# Assigned task
Please reproduce the entries below exactly from the line with "Click the word" through their last line, leaving out any pictures.
Records for processing section start
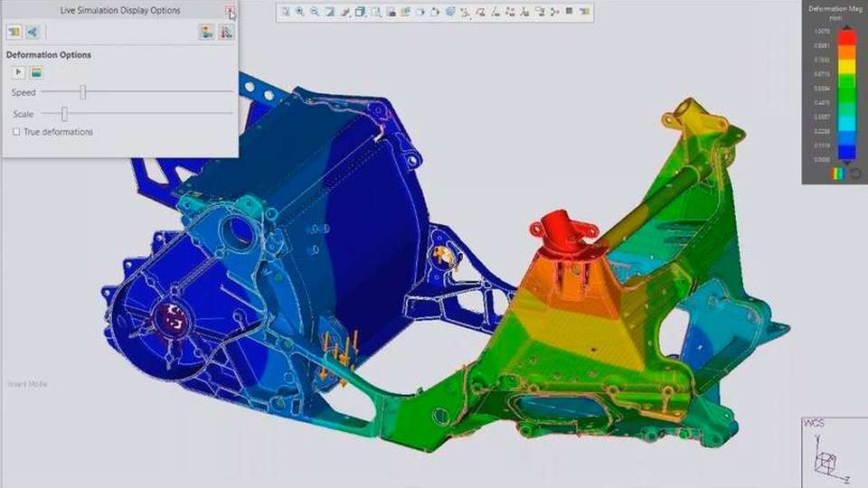Click the first icon in the Live Simulation panel
Image resolution: width=868 pixels, height=488 pixels.
click(14, 32)
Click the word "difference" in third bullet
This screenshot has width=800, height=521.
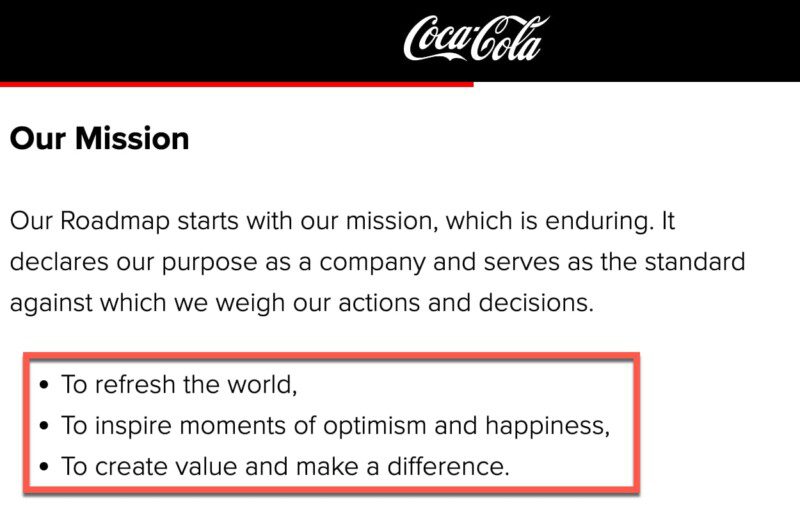(x=454, y=466)
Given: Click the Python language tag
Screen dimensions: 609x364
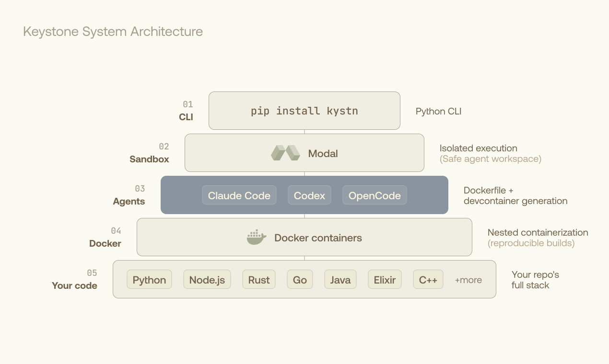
Records for processing section end
# Task result
Click the word "difference" in third bullet
This screenshot has width=800, height=521.
(x=454, y=466)
Given: Click the Python language tag
Screen dimensions: 609x364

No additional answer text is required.